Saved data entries
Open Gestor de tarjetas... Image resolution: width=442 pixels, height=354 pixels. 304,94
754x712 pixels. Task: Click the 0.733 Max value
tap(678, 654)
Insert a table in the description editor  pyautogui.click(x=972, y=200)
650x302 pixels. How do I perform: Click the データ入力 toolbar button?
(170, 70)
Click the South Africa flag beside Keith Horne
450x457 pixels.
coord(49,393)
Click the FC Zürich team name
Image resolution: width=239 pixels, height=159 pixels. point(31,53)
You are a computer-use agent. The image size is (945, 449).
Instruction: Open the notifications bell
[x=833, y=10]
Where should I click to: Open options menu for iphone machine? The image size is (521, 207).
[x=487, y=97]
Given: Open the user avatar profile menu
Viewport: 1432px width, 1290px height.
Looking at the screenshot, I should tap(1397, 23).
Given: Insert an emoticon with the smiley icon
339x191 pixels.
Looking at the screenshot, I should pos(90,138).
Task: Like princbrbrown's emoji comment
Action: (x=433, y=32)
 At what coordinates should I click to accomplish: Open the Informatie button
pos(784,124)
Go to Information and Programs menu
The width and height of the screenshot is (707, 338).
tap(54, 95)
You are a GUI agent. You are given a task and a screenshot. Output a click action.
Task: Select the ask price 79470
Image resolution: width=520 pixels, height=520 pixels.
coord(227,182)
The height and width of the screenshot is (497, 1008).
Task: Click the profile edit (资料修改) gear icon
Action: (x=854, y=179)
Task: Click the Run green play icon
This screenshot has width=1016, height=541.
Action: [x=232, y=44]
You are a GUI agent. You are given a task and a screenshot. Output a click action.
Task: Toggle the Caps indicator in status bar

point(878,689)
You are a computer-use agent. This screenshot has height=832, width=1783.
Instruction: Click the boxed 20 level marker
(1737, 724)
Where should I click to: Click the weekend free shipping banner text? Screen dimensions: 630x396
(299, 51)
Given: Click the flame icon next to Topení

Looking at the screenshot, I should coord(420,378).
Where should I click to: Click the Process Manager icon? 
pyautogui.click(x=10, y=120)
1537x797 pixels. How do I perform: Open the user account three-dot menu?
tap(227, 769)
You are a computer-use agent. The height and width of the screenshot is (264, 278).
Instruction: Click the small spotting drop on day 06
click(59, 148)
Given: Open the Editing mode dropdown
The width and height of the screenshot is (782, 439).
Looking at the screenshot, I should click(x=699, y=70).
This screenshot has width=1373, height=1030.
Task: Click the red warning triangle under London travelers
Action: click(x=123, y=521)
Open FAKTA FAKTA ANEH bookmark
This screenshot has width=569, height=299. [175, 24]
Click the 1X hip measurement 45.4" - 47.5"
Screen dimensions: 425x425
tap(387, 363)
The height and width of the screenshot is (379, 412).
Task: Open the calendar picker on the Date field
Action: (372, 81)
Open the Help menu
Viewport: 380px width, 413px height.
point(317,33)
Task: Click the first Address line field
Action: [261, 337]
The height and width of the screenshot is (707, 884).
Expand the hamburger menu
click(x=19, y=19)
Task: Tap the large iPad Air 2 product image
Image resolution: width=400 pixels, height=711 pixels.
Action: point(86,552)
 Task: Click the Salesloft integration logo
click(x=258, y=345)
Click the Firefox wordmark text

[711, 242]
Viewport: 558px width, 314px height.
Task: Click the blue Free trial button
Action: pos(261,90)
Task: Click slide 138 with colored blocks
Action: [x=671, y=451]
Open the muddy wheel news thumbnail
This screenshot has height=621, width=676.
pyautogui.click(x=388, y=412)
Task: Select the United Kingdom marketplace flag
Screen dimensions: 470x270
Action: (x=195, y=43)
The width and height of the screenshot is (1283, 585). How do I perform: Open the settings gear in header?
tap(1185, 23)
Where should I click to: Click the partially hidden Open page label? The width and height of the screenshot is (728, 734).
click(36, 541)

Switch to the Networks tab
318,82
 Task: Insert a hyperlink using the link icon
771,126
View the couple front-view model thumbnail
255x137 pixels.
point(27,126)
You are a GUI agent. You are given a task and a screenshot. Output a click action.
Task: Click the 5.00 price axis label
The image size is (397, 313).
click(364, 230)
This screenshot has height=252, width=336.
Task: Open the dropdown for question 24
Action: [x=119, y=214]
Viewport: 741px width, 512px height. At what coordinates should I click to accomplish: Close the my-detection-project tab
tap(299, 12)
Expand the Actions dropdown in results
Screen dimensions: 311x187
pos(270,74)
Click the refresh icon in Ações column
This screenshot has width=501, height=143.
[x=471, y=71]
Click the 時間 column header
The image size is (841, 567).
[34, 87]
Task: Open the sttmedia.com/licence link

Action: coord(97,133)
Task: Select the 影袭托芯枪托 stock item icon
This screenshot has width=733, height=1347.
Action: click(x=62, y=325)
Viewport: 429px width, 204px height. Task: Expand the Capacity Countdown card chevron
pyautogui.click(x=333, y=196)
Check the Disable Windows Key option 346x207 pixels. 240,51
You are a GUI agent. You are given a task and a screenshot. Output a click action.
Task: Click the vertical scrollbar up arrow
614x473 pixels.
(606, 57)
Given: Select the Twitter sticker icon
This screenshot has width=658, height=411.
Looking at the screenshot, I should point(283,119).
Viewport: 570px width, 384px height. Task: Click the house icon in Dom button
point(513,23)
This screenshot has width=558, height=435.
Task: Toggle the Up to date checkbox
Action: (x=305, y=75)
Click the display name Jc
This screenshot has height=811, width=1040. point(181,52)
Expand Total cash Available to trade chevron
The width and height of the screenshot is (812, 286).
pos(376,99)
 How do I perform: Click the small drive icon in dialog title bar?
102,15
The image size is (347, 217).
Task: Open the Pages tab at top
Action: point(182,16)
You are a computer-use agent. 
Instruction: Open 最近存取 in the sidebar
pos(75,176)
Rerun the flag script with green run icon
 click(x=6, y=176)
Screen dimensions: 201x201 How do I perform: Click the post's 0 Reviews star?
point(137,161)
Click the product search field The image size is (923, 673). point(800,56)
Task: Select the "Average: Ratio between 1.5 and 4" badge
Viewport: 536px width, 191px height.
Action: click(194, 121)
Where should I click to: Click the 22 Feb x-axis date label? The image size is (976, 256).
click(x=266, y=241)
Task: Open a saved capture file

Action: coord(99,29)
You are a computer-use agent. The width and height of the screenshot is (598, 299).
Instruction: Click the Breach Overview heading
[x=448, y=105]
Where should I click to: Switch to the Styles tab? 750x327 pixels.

__Exercise description__.
Your task is to repeat the data exactly; please include every line.

__Response to this task__.
Open Gestor de tarjetas... Image resolution: width=442 pixels, height=354 pixels. 304,94
754x712 pixels. Task: Click the 0.733 Max value
tap(678, 654)
Insert a table in the description editor  pyautogui.click(x=972, y=200)
650x302 pixels. How do I perform: Click the データ入力 toolbar button?
(170, 70)
Click the South Africa flag beside Keith Horne
450x457 pixels.
coord(49,393)
Click the FC Zürich team name
Image resolution: width=239 pixels, height=159 pixels. point(31,53)
You are a computer-use agent. The image size is (945, 449).
Instruction: Open the notifications bell
[x=833, y=10]
Where should I click to: Open options menu for iphone machine? The image size is (521, 207).
[x=487, y=97]
Given: Open the user avatar profile menu
Viewport: 1432px width, 1290px height.
Looking at the screenshot, I should tap(1397, 23).
Given: Insert an emoticon with the smiley icon
339x191 pixels.
Looking at the screenshot, I should pos(90,138).
Task: Like princbrbrown's emoji comment
Action: (x=433, y=32)
 At what coordinates should I click to accomplish: Open the Informatie button
pos(784,124)
Go to Information and Programs menu
The width and height of the screenshot is (707, 338).
tap(54, 95)
You are a GUI agent. You are given a task and a screenshot. Output a click action.
Task: Select the ask price 79470
Image resolution: width=520 pixels, height=520 pixels.
coord(227,182)
The height and width of the screenshot is (497, 1008).
Task: Click the profile edit (资料修改) gear icon
Action: (x=854, y=179)
Task: Click the Run green play icon
This screenshot has width=1016, height=541.
Action: [x=232, y=44]
You are a GUI agent. You are given a task and a screenshot. Output a click action.
Task: Toggle the Caps indicator in status bar

point(878,689)
You are a computer-use agent. This screenshot has height=832, width=1783.
Instruction: Click the boxed 20 level marker
(1737, 724)
Where should I click to: Click the weekend free shipping banner text? Screen dimensions: 630x396
(299, 51)
Given: Click the flame icon next to Topení

Looking at the screenshot, I should coord(420,378).
Where should I click to: Click the Process Manager icon? 
pyautogui.click(x=10, y=120)
1537x797 pixels. How do I perform: Open the user account three-dot menu?
tap(227, 769)
You are a computer-use agent. The height and width of the screenshot is (264, 278).
Instruction: Click the small spotting drop on day 06
click(59, 148)
Given: Open the Editing mode dropdown
The width and height of the screenshot is (782, 439).
Looking at the screenshot, I should click(x=699, y=70).
This screenshot has width=1373, height=1030.
Task: Click the red warning triangle under London travelers
Action: click(x=123, y=521)
Open FAKTA FAKTA ANEH bookmark
This screenshot has width=569, height=299. [175, 24]
Click the 1X hip measurement 45.4" - 47.5"
Screen dimensions: 425x425
tap(387, 363)
The height and width of the screenshot is (379, 412).
Task: Open the calendar picker on the Date field
Action: (372, 81)
Open the Help menu
Viewport: 380px width, 413px height.
point(317,33)
Task: Click the first Address line field
Action: [261, 337]
The height and width of the screenshot is (707, 884).
Expand the hamburger menu
click(x=19, y=19)
Task: Tap the large iPad Air 2 product image
Image resolution: width=400 pixels, height=711 pixels.
Action: point(86,552)
 Task: Click the Salesloft integration logo
click(x=258, y=345)
Click the Firefox wordmark text

[711, 242]
Viewport: 558px width, 314px height.
Task: Click the blue Free trial button
Action: pos(261,90)
Task: Click slide 138 with colored blocks
Action: [x=671, y=451]
Open the muddy wheel news thumbnail
This screenshot has height=621, width=676.
pyautogui.click(x=388, y=412)
Task: Select the United Kingdom marketplace flag
Screen dimensions: 470x270
Action: (x=195, y=43)
The width and height of the screenshot is (1283, 585). How do I perform: Open the settings gear in header?
tap(1185, 23)
Where should I click to: Click the partially hidden Open page label? The width and height of the screenshot is (728, 734).
click(36, 541)

Switch to the Networks tab
318,82
 Task: Insert a hyperlink using the link icon
771,126
View the couple front-view model thumbnail
255x137 pixels.
point(27,126)
You are a GUI agent. You are given a task and a screenshot. Output a click action.
Task: Click the 5.00 price axis label
The image size is (397, 313).
click(364, 230)
This screenshot has height=252, width=336.
Task: Open the dropdown for question 24
Action: [x=119, y=214]
Viewport: 741px width, 512px height. At what coordinates should I click to accomplish: Close the my-detection-project tab
tap(299, 12)
Expand the Actions dropdown in results
Screen dimensions: 311x187
pos(270,74)
Click the refresh icon in Ações column
This screenshot has width=501, height=143.
[x=471, y=71]
Click the 時間 column header
The image size is (841, 567).
[34, 87]
Task: Open the sttmedia.com/licence link

Action: coord(97,133)
Task: Select the 影袭托芯枪托 stock item icon
This screenshot has width=733, height=1347.
Action: click(x=62, y=325)
Viewport: 429px width, 204px height. Task: Expand the Capacity Countdown card chevron
pyautogui.click(x=333, y=196)
Check the Disable Windows Key option 346x207 pixels. 240,51
You are a GUI agent. You are given a task and a screenshot. Output a click action.
Task: Click the vertical scrollbar up arrow
614x473 pixels.
(606, 57)
Given: Select the Twitter sticker icon
This screenshot has width=658, height=411.
Looking at the screenshot, I should point(283,119).
Viewport: 570px width, 384px height. Task: Click the house icon in Dom button
point(513,23)
This screenshot has width=558, height=435.
Task: Toggle the Up to date checkbox
Action: (x=305, y=75)
Click the display name Jc
This screenshot has height=811, width=1040. point(181,52)
Expand Total cash Available to trade chevron
The width and height of the screenshot is (812, 286).
pos(376,99)
 How do I perform: Click the small drive icon in dialog title bar?
102,15
The image size is (347, 217).
Task: Open the Pages tab at top
Action: point(182,16)
You are a computer-use agent. 
Instruction: Open 最近存取 in the sidebar
pos(75,176)
Rerun the flag script with green run icon
 click(x=6, y=176)
Screen dimensions: 201x201 How do I perform: Click the post's 0 Reviews star?
point(137,161)
Click the product search field The image size is (923, 673). point(800,56)
Task: Select the "Average: Ratio between 1.5 and 4" badge
Viewport: 536px width, 191px height.
Action: click(194, 121)
Where should I click to: Click the 22 Feb x-axis date label? The image size is (976, 256).
click(x=266, y=241)
Task: Open a saved capture file

Action: coord(99,29)
You are a computer-use agent. The width and height of the screenshot is (598, 299).
Instruction: Click the Breach Overview heading
[x=448, y=105]
Where should I click to: Switch to the Styles tab? 750x327 pixels.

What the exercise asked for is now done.